How does an inverted index work in a search engine?

An inverted index maps each term to the list of documents containing it (posting lists). When you query "distributed systems", the engine fetches the posting list for "distributed" and "systems", intersects them, and ranks the results. At web scale (50B pages), the index is sharded by document ID range across thousands of machines, each holding a slice of every posting list. A query fans out to all shards in parallel, each returns its top-K results, and a central aggregator merges and re-ranks globally.

What is the two-stage retrieval and ranking pipeline in search?

Stage 1 (retrieval/recall): use BM25 (TF-IDF with document length normalization) to fetch the top ~1000 candidate documents from the inverted index. BM25 is fast and runs on every shard in parallel. Stage 2 (ranking/precision): a Learning to Rank model re-scores the 1000 candidates using hundreds of signals: PageRank, query-title match, freshness, HTTPS, mobile-friendliness, Core Web Vitals, and user engagement signals (CTR, dwell time). This two-stage approach balances recall (get enough candidates) with precision (rank the best ones first).

How does PageRank work and why does it matter for search?

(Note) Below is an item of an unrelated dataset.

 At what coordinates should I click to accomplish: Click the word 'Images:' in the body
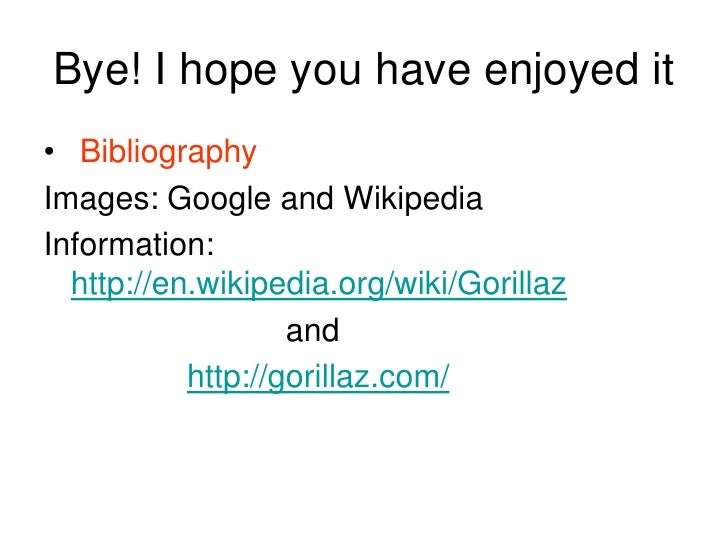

PageRank models the probability a random web surfer lands on a page by following links. Formula: PR(A) = (1-d)/N + d * sum(PR(Bi)/L(Bi)), where d=0.85 is the damping factor, Bi are pages linking to A, and L(Bi) is the number of outbound links from Bi. Computed iteratively (50+ MapReduce rounds) on the full web graph weekly. Pages with many high-quality inbound links get high PageRank. It is one of hundreds of ranking signals but provides a strong prior for authority before considering query-specific relevance.

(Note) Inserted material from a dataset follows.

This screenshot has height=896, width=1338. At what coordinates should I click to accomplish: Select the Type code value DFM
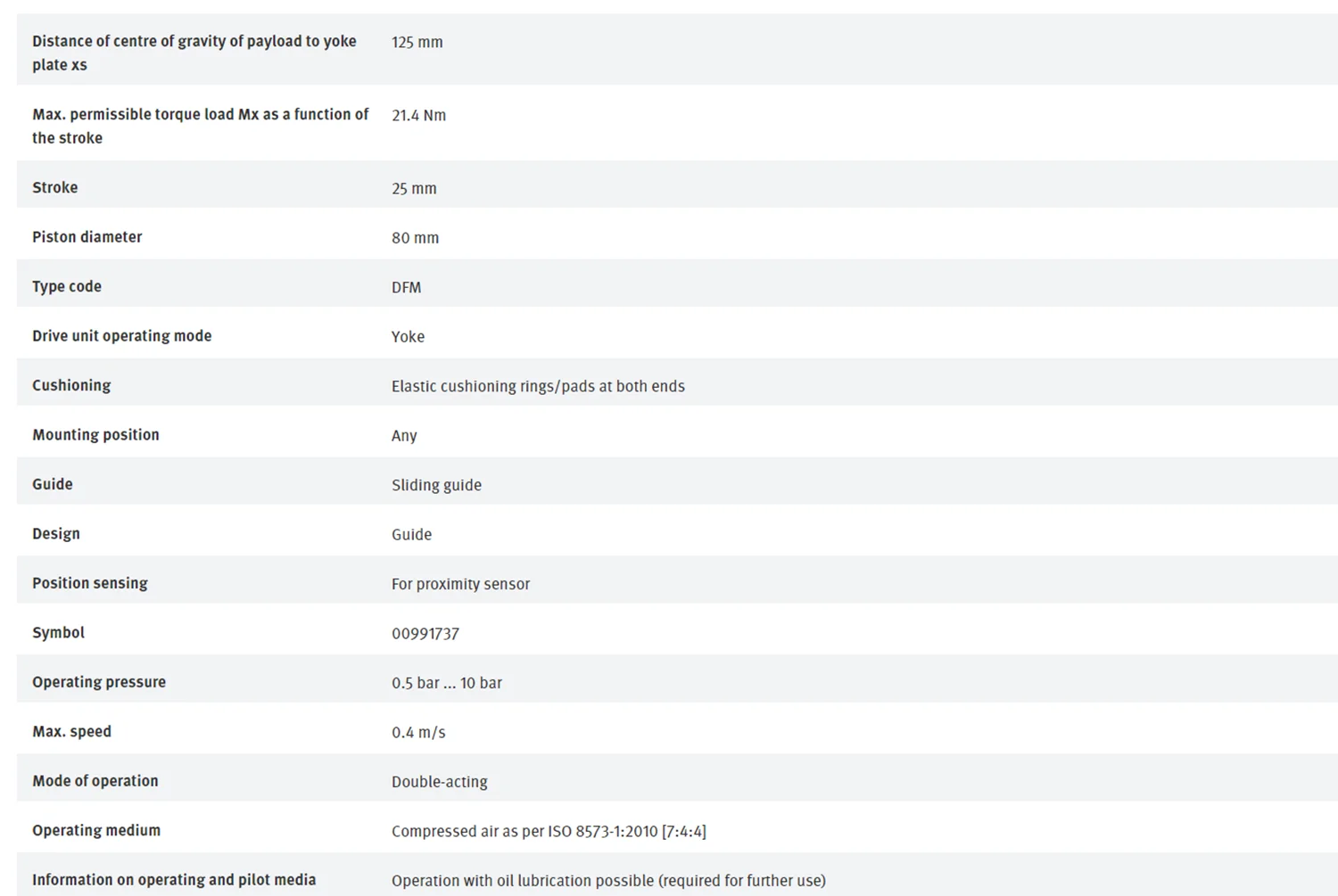point(406,287)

System Design Interview: Design a Web Search Engine (Google)

⏱ 5 min read

System Design Interview: Design a Web Search Engine

Designing a web search engine is one of the most technically rich system design questions. It requires understanding web crawling, large-scale indexing, ranking algorithms, and low-latency query serving. This guide covers the architecture used by systems like Google and Bing, distilled into a framework you can present confidently in an interview.

Clarifying Questions

Scale: how many web pages to index? (Assume 50 billion pages)
Query volume: how many searches per second? (Assume 100K QPS)
Freshness: how quickly should new content appear in results? (Minutes for news, days for general content)
Features: full-text search only, or also images, videos, knowledge panels?

Core Components

1. Web Crawler

The crawler discovers and downloads web pages. Key design decisions:

Seed URLs: start from a curated list of high-authority domains
URL Frontier: priority queue of URLs to crawl, prioritized by PageRank estimate and freshness
Politeness: respect robots.txt, limit crawl rate per domain (1 req/sec default)
Distributed crawlers: partition URL space by domain hash across thousands of crawler nodes
Deduplication: use SimHash to detect near-duplicate pages and skip them

At 50B pages with avg 100KB per page = 5 PB of raw HTML. Crawlers must revisit pages; revisit frequency is proportional to page change rate (detected via ETag/Last-Modified headers).

2. Document Processor

After downloading, each page is processed:

HTML parsing: extract text, links, metadata (title, description, canonical URL)
Link extraction: add discovered URLs to the URL frontier
Language detection: route to language-specific indexes
Content extraction: remove boilerplate (navigation, ads) to isolate main content
Indexing pipeline: tokenize text, stem words, compute term frequencies

3. Inverted Index

The inverted index maps each term to the list of documents containing it (a “posting list”):

"distributed" -> [(doc_12, tf=3, positions=[45,102,890]), (doc_47, tf=1, positions=[23]), ...]
"systems"     -> [(doc_12, tf=7, positions=[...]), ...]

Storage: the index at Google scale is ~100+ PB. It is sharded by document ID range and replicated across datacenters. Each shard is stored as an immutable file (similar to LSM-tree SSTables) updated via periodic merges.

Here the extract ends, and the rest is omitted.